Check the appropriate box below if the Form 8-K filing is intended to simultaneously satisfy the filing obligation of the registrant under any of the following provisions:

 

¨ Written communications pursuant to Rule 425 under the Securities Act (17 CFR 230.425)

 

¨ Soliciting material pursuant to Rule 14a-12 under the Exchange Act (17 CFR 240.14a-12)

 

¨ Pre-commencement communications pursuant to Rule 14d-2(b) under the Exchange Act (17 CFR 240.14d-2(b))

 

¨ Pre-commencement communications pursuant to Rule 13e-4(c) under the Exchange Act (17 CFR 240.13e-4(c))

 



Item 1.02. Termination of a Material Definitive Agreement.

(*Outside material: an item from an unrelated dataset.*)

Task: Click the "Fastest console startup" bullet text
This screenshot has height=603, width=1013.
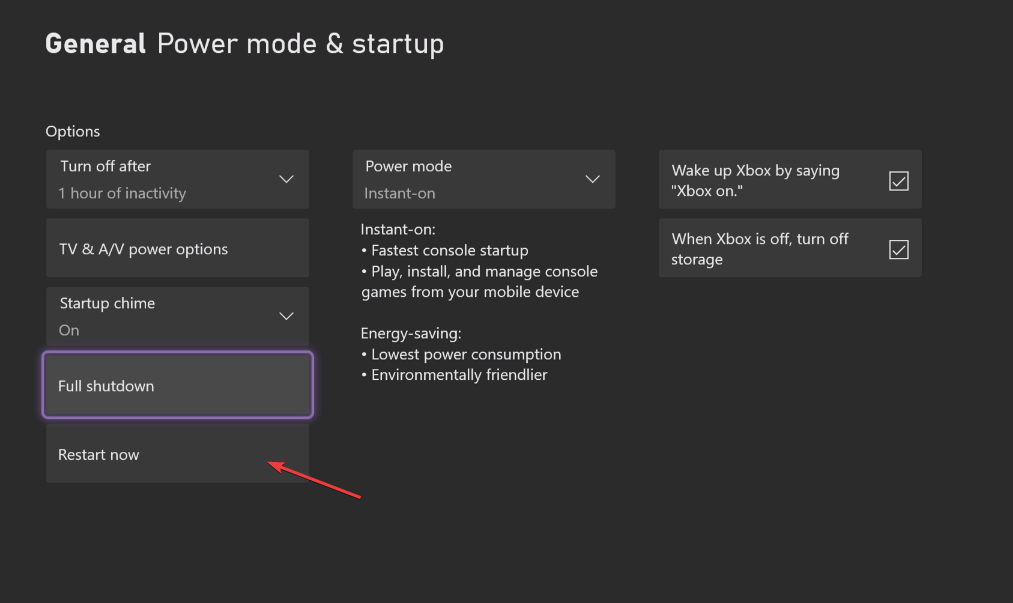Action: click(449, 250)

Effective October 18, 2007, Darden Restaurants, Inc. (the “Company”) terminated its $1,150,000,000 364-Day Credit Agreement that was entered into on September 20, 2007 with Bank of America, N.A. (“BOA”), as administrative agent and sole lender, and Banc of America Securities LLC (“BOA Securities”), as sole lead arranger and sole book manager (the “Interim Credit Facility”) (as previously described in the Company’s Current Report on Form 8-K, as amended by Form 8-K/A, each filed with the Securities and Exchange Commission (the “SEC”) on September 24, 2007). The Interim Credit Facility established a facility of $1,150,000,000 with a maturity date of September 18, 2008.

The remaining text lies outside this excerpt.